The hands with maximum flexion and extension of the fingers.

The patient’s symptoms were treated orally with a diclofenac and dipiridona (metamizol) and local ointments (diclofenac), and with a programme of comprehensive rehabilitation.

Investigations

The immunological laboratory investigation failed to show any specific abnormalities (rheumatoid factor, anti-nuclear antibodies, anti-streptolysin titre, anti-neutrophil cytoplasmic antibodies, complement CH50 and C3d).

Radiography of both hands showed no signs of acute arthritis or osteoarthritis. Shoulder MRI showed subacromial and subdeltoid bursitis and echography of the palms showed fibrotic chronic tenosynovitis.

A technetium 99m bone scan showed a slight increased uptake in both shoulders, wrists, hips, knees and ankles. A CT scan of the abdomen revealed a pelvic solid mass next to the uterus, suggesting an ovarian tumour (fig 2).

Figure 2.

Figure 2

Scan of the pelvic mass.

Differential diagnosis

The differential diagnosis of PFPAS includes other conditions associated with contractures of the hands, as scleroderma, Dupuytren disease, eosinophilic fasciitis and also rheumatoid arthritis.

Treatment

After the patient underwent total hysterectomy and anexectomy and cytostatic treatment, the polyarthritis of the palms, shoulders and knees showed a gradual spontaneous improvement, but the contractures in both hands persisted, though slightly fewer, despite extensive physiotherapy (fig 3).

Figure 3.

Figure 3

Appearance of hands on maximum flexion and extension of fingers.

Discussion

PFPAS is an uncommon rheumatic disorders consisting of pain, swelling, stiffness, progressive flexion contractures of both hands and thickening of palmar fascia, with erythrosis. Other symptoms are synovitis in the shoulders, wrists, knees and ankles.

Its was first described as a paraneoplastic phenomenon with ovarian carcinoma in 1982.4 It has also been described in association with other malignancies, such as cancer of the breast, pancreas, lung, stomach and endometrium,57 and only a few reports were not associated with malignancy.8,9 More than 40 cases have since been reported. Sung et al10 summarises all the published cases of PFPAS associated with malignancies up to 2005, and two more cases have been described since then.11,12

The exact aetiology of PFPAS is still not known. The underlying immunological mechanisms have not been defined. The majority of affected patients have been women, which suggests that the female hormonal state may predispose women to this syndrome as is the case in most autoimmune diseases.

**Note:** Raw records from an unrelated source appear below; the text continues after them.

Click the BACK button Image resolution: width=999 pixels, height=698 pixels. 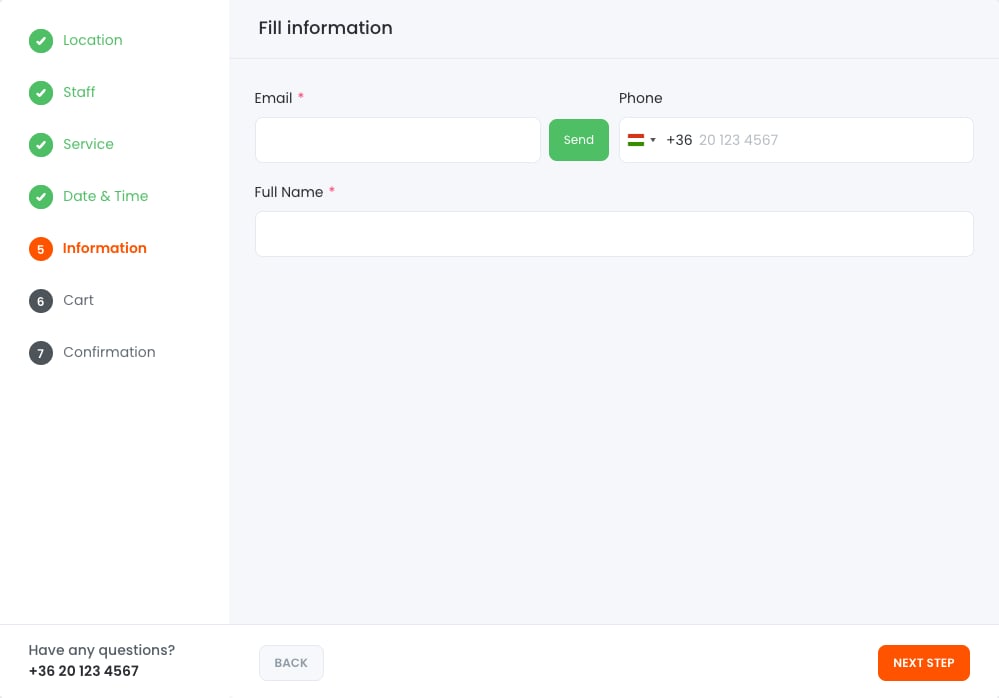point(291,663)
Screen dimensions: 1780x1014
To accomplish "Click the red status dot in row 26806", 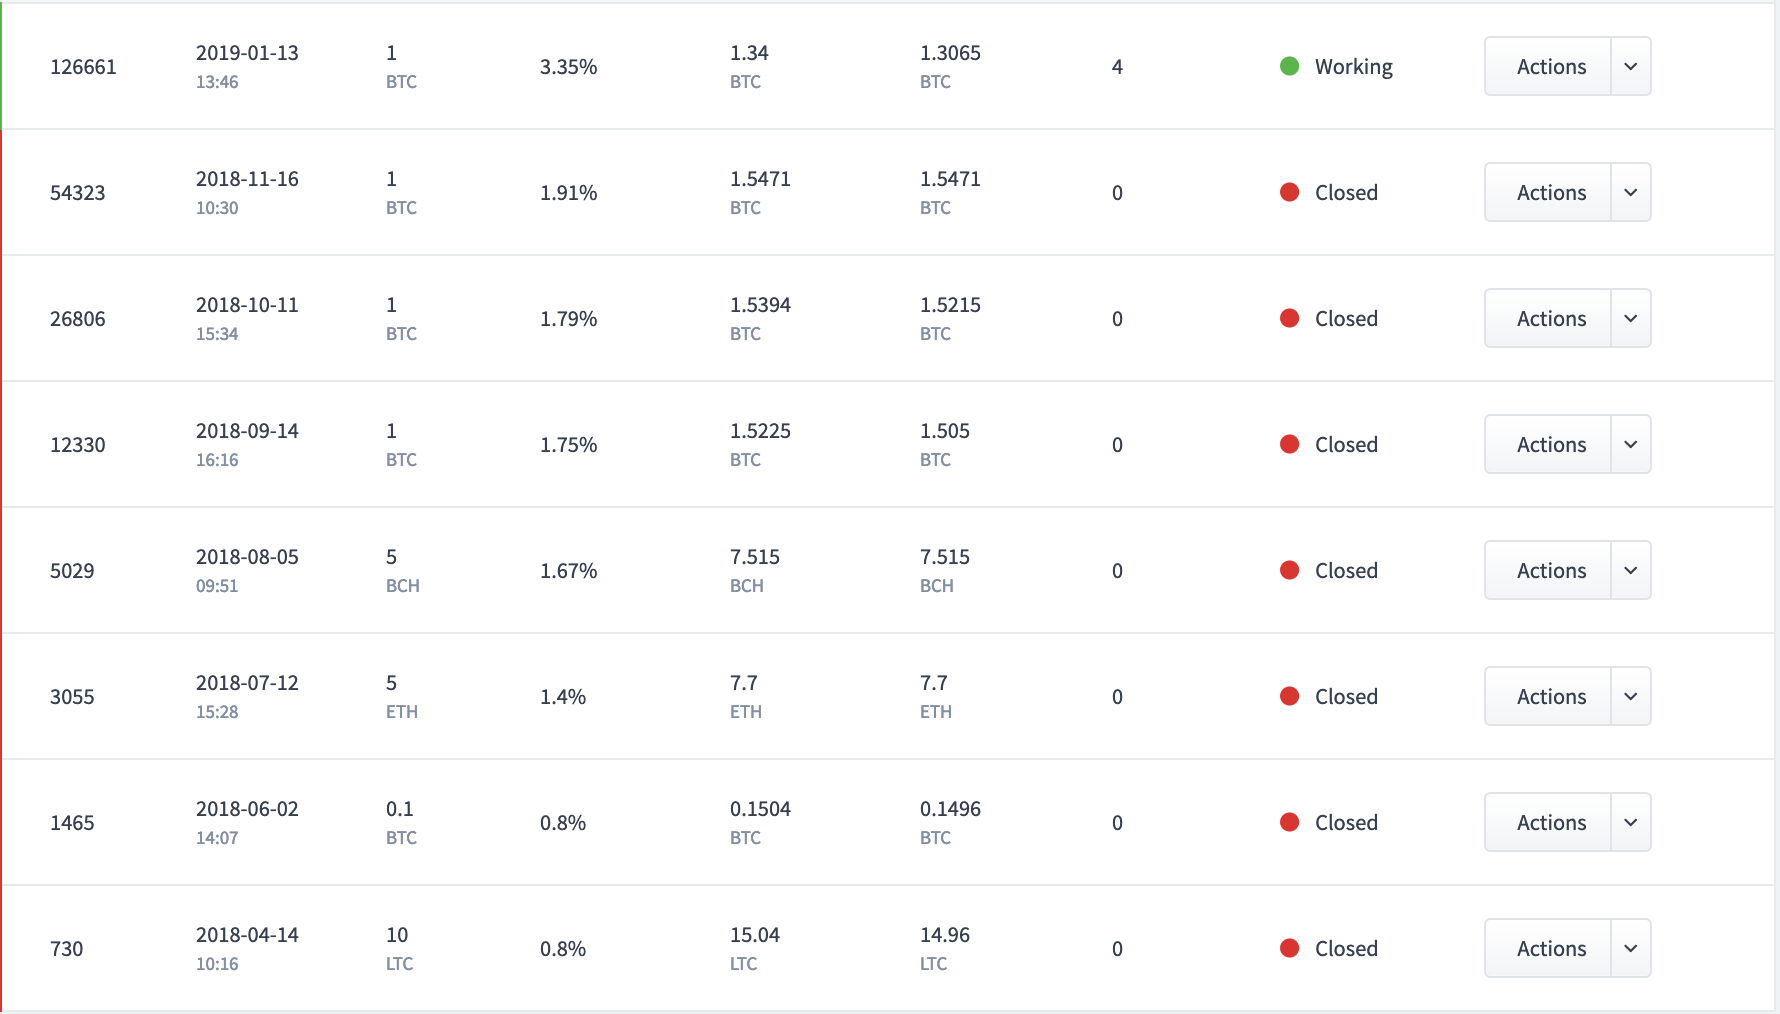I will tap(1289, 318).

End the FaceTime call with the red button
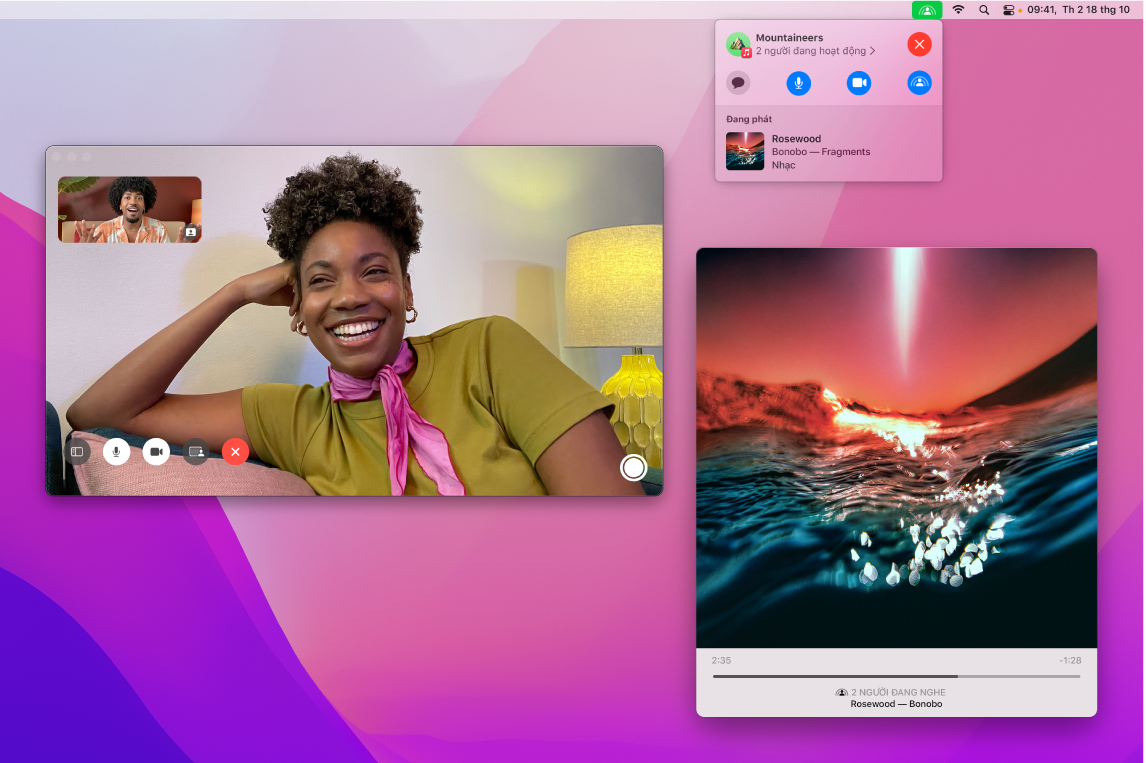(x=235, y=451)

The rheumatic symptoms may precede detection of the tumour by 4–23 months. Previous reports have confirmed improvement in rheumatic symptoms after chemotherapy, except for the digital contractures,13 but it is unclear whether this is a result of tumour necrosis, immunomodulation, or anti-inflammatory effects.

There are no specific distinctive diagnostic tests for this disorder, and the diagnosis is therefore based on clinical presentation. As long as the pathomechanisms of PFPAS are unclear, the only effective therapy is cancer treatment, which may lead to arrest or even complete resolution of the rheumatic disease.

As the most frequently reported malignancy associated with PFPAS is ovarian carcinoma (14 patients, 34%),13 awareness and recognition of palmar fasciitis and polyarthritis syndrome as a paraneoplastic syndrome may allow for earlier diagnosis and treatment of an occult ovarian carcinoma.

Paraneoplastic syndromes may evolve over weeks to months (more rarely, over 1–3 years) and then may stabilise, regardless of whether the patient’s symptoms improve or get worse, so an early diagnosis is vital to improve patient survival, which in ovarian carcinoma is about 25% at 5 years.

Learning points

  • Rapid and correct diagnosis of any paraneoplasic syndrome may lead to clues to the underlying conditions.

  • This can avoid diagnostic errors and permit earlier diagnosis and faster treatment.

Footnotes

Competing interests: None.

Patient consent: Patient/guardian consent was obtained for publication.